World is often synonymous with the planet Earth (especially when capitalised: the World).

The word "world" is sometimes used as a synonym for planet; for example, Mars and Jupiter are two worlds within the solar system.

It is sometimes used to refer to the entire Universe. This is less common now that knowledge of space is more commonplace; however, it is still used vaguely in this sense (as in "the whole wide world").

Other senses

World can be used in less literal terms; for example, when describing two people with very little in common, one can describe them as "living in two different worlds." When a person refers to the "end of the world," that person usually means "the end of everything I am familiar with."

In another religious sense, in Christianity the world refers to the fallen and corrupt world order of human society outside the community of believers. The world is frequently cited alongside the flesh and the Devil as a source of temptation that Christians should flee.

World can also refer to a fictional setting, for example the world of Star Trek or the world of Lord of the Rings. See fictional realm.

First World, Second World, Third World

The terms First World, Second World, and Third World are used to divide the nations of Earth into three broad categories. Originally, First World referred to capitalist societies, Second World to centrally planned Communist ones, and Third World for the remainder of the planet, mostly developing countries based on tribal systems.

In the context of the the Cold War, "First World" refers to nations that were within the United States' sphere of influence - e.g., the NATO countries of North America and Western Europe, Japan, and some of the former British colonies such as Australia, New Zealand, and South Africa.

"Second world" refers to nations within the Soviet Union's sphere of influence, e.g. Warsaw Pact countries. Besides the Soviet Union proper, most of Eastern Europe was run by satellite governments working closely with Moscow. This term may or may not also refer to Communist countries whose leadership were at odds with Moscow, e.g. China and Yugoslavia.

"Third World" refers to nations within neither sphere of influence. After World War II, the First and Second Worlds struggled to expand their respective spheres of influence to the Third World. The militaries and intelligence services of the United States and the Soviet Union worked both secretly and overtly to influence Third World governments, with mixed success.

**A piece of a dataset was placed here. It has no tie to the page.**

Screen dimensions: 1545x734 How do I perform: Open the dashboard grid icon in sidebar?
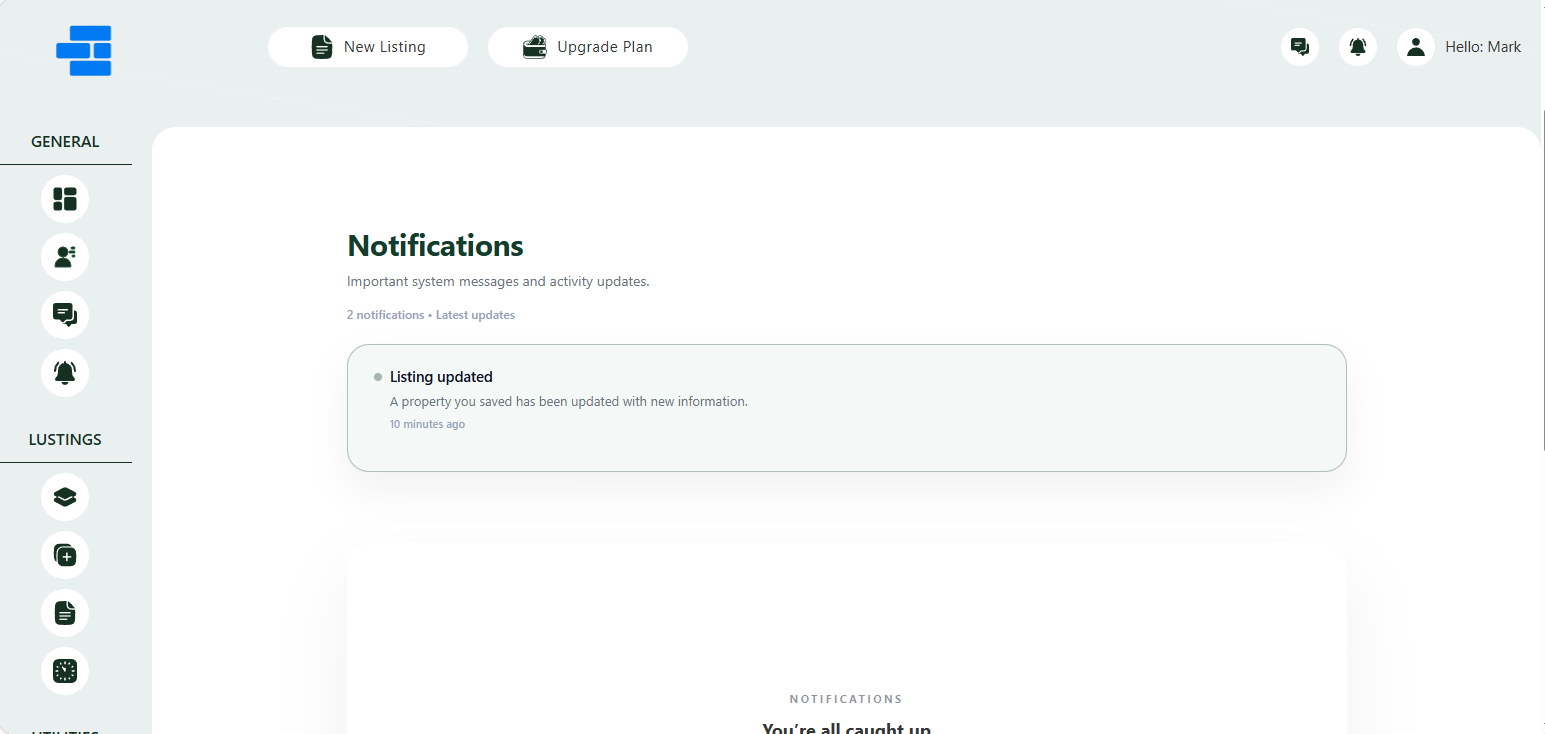(x=65, y=199)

With the 1991 collapse of the Soviet Union and the fall of Leninist Communism, the term Second World largely fell out of use - though Third World remains popular. The remaining Communist countries either became more isolated from the world economy, as in North Korea and Cuba, or began integrating capitalist concepts such as private enterprise into their societies, and forging new trading ties with external capitalist economies, as in Vietnam and China.

UN Human Development Report 2007

Human Development Index (2007).

The terms First World, Second World, and Third World, along with the terms Fourth World and Fifth World, are still used today by independent scholars of secessionist movements or micronationalists, however.

The terms First World, Second World, and Third World can be best understood in Human Development Index (HDI) terms, where blue countries correspond roughly with the modern First World, yellow countries correspond roughly with the modern Second World, and red countries correspond roughly with the modern Third World. The Fourth and Fifth World, on the other hand, represent nations without fully-recognised states, and thus outside of the United Nations. The Fourth World is made up of medium- to large-sized nations without states, while the Fifth World is comprised of small nations with strong and established national identities.